[PASSAGE TO READ Boundary: Start]

For nearly 15 years the company has been using Titan flow meters for the recording of the amount of chemical used. On current generation SCCL machines the volume of dispensed chemicals is recorded using Titan 900 series mini-turbines flow meters. These flow meters are coupled to a panel indicator recording total volume throughput on a re-settable display. In this way the machine operator can check the desired dosage for an area against the actual volume of chemical used ensuring safe dispersal of these controlled chemicals. To ensure consistent reliable measurements, SCCL’s in-house calibration rigs utilise Titan's highly accurate oval gear (OG) flow meters.

For further information on the 900 Series mini turbine flowmeter please click here.

How do I measure?

In this issue of fLowdown we discuss in ‘How do I measure’ an issue of general interest to all of us – blood flow!

Titan’s interest in measuring blood flow was initiated by an enquiry for a set of meters to record the flow of blood substitute around a model of the human circulation system.

Blood is fundamental to life and is pushed around your body by a positive displacement pump with simple flap valves to prevent back flow. The speed of this pump varies from around 50 to 200 beats per minute and the pressure pulse is an unusual shape:-

The main pressure peak is from the heart pulsing, the notch is the aortic valve closing and the remaining pressure is from the elasticity of the arterial system. These pressures induce the flow and the main flow is caused by the resilient structures contracting after being stretched by the pressure pulse and being locked off by the aortic valve closing.

Surprisingly the highest flow range is after the heart contraction and aortic valve closure, this is the resilience in the vessel walls pushing the blood with the “retained” pressure. The changes in velocity are very dynamic and differing parts of the flow curve are affected by different parts of the circulation system. Consequently knowing where the flow is unusual could help diagnosis of circulatory problems. This complete blood pumping cycle is around 600 milliseconds (ms) with the individual elements as short as 4ms or 2ms for a patient with a rapid heart rate. Interestingly the velocity of the blood within the arterial system varies from 0.3 to 400mm per second, which is an incredibly wide velocity range.

[PASSAGE TO READ Boundary: End]
[RECORD EXTRACTS Boundary: Start]

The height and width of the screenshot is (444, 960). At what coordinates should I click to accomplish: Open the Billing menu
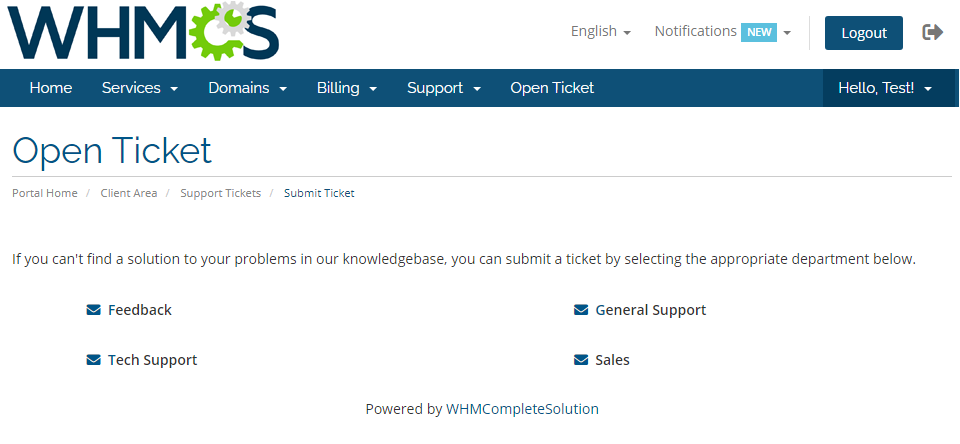click(347, 88)
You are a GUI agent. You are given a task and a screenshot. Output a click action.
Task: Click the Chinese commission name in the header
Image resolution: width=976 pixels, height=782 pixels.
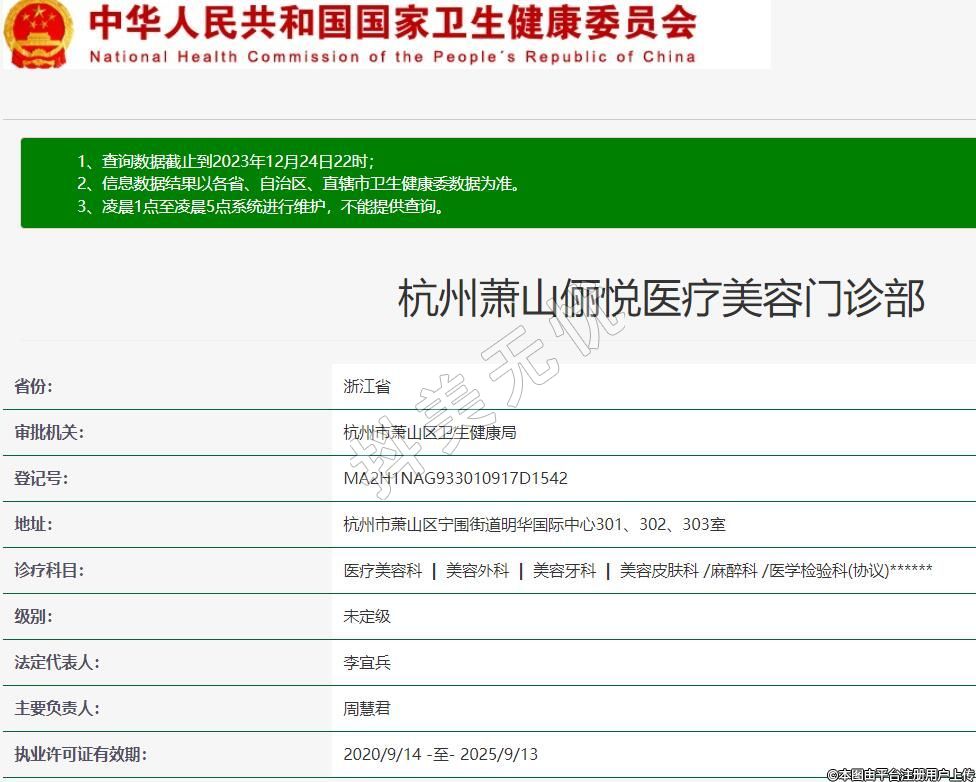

[RECORD EXTRACTS Boundary: End]

ASSIGNED TASK A: Set down verbatim the part of the passage on flow measurement that runs from "In this issue" up to and including "aortic valve closing.".
ASSIGNED TASK B: Extend the passage on flow measurement, picking up right after its final sentence.
The rows are not needed for any of this work.

OUTPUT A:
In this issue of fLowdown we discuss in ‘How do I measure’ an issue of general interest to all of us – blood flow!

Titan’s interest in measuring blood flow was initiated by an enquiry for a set of meters to record the flow of blood substitute around a model of the human circulation system.

Blood is fundamental to life and is pushed around your body by a positive displacement pump with simple flap valves to prevent back flow. The speed of this pump varies from around 50 to 200 beats per minute and the pressure pulse is an unusual shape:-

The main pressure peak is from the heart pulsing, the notch is the aortic valve closing and the remaining pressure is from the elasticity of the arterial system. These pressures induce the flow and the main flow is caused by the resilient structures contracting after being stretched by the pressure pulse and being locked off by the aortic valve closing.

OUTPUT B:
So how do you measure this? The simple answer is with difficulty. Obviously blood vessels cannot be cut to insert a flow meter so some form of clamp-on system must be used. Electromagnetic technology with capacitively coupled electrodes, light and ultrasonic flowmeters have all been used. Ultrasound has been quite successful in this area initially with Doppler shift technology where reflections from the cells within the blood and later with time of flight systems. To accurately record the more rapid changes in flow, a suitable meter must have a fast response time of at least 200Hz and preferably 4 or 500Hz to catch all the transients. The latest generation of time of flight meters have a clip-on assembly which consists of a pair of ultrasonic crystals placed at an angle and a reflector positioned at the “focal point” of the two waves. These sensors are available in a range of sizes to suit the blood vessel size.

The phase shift between the upstream and downstream signals are effectively the velocity within the vein. On a practical front these sensor assemblies have to be capable of being sterilised or are supplied pre-sterilised and disposable. These very small sensors work down to 0.7mm diameter vessels with typical accuracies of ±5%. Laser Doppler is also proving to be quite successful.

So you can see while we have not yet reached the complex goal of accurately monitoring blood flow around the human circulatory system we have made significant strides forward in being able to measure blood flow in individual veins and arteries.

Product Updates

Recording on the Atrato Ultrasonic Flowmeter Data

A new data recording version of its Atrato ultrasonic flowmeter software interface has been developed by Titan. Easy to set-up and use the Atrato flow recorder enables data recording via an external computer. With features that provide monitoring, reporting and management of flow data - the Atrato flow recorder delivers a continuous picture of your process and a reliable alternative to restrictive and costly manual metering.


Introducing the Pulsite Solo

Titan will be launching in 2016 a range of display instruments. The first introduction will be a battery powered rate and total meter - the Pulsite Solo. This digital display instrument has been designed for use with switch, coil and magnetic sensor inputs. With housing constructed from rugged polymer and sealed to IP65 specifications the Pulsite Solo enclosure is panel, wall and surface mountable. Programming is simple using two push buttons and logical prompts in English on the LCD display. The replaceable battery life is estimated to be well in excess of 5 years for a totaliser. With rate readings the life of the Pulsite Solo will depend on the duty cycle but is still expected to be several years. The Pulsite Solo can also be externally dc powered if required. The meter will take frequencies from dc through to 2 KHz and scale them to display rate or total. The scaling factors are adjustable from 0.01 to 9999 and the time base is selectable as seconds, minutes or hours.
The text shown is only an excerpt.